▸ **Try it**: Can you copy the lines from the one that contains "This screenshot has height=676, width=1350." through the end of the material below, exactly and with nothing else?

= = =

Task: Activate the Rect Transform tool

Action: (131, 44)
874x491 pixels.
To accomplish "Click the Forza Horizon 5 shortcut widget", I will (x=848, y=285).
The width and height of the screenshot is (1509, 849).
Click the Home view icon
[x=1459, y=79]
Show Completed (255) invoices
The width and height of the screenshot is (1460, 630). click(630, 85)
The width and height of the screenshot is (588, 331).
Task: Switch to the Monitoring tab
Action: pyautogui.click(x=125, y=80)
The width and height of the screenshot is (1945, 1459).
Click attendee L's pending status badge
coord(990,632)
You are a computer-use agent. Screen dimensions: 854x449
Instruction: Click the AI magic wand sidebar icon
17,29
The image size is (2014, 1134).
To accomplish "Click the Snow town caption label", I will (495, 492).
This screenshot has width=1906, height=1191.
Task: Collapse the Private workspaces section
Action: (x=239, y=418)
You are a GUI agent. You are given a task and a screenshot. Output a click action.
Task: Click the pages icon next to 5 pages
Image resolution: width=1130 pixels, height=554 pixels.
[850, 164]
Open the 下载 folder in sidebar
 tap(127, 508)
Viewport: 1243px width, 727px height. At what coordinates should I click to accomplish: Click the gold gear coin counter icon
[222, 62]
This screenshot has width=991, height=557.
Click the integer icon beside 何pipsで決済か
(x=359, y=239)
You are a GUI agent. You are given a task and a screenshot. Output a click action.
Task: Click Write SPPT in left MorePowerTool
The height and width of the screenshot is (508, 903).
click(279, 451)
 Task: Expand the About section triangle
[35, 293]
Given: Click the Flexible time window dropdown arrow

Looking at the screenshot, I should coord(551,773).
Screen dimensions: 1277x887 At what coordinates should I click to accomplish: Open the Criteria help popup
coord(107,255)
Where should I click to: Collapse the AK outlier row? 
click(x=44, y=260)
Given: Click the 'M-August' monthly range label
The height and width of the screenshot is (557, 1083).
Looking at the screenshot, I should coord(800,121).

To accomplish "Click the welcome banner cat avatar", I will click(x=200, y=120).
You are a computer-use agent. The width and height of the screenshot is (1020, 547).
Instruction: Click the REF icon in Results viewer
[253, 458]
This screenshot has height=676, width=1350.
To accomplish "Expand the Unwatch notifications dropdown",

= = =

▸ **Solved exercise**:
This screenshot has height=676, width=1350.
To accomplish "Expand the Unwatch notifications dropdown",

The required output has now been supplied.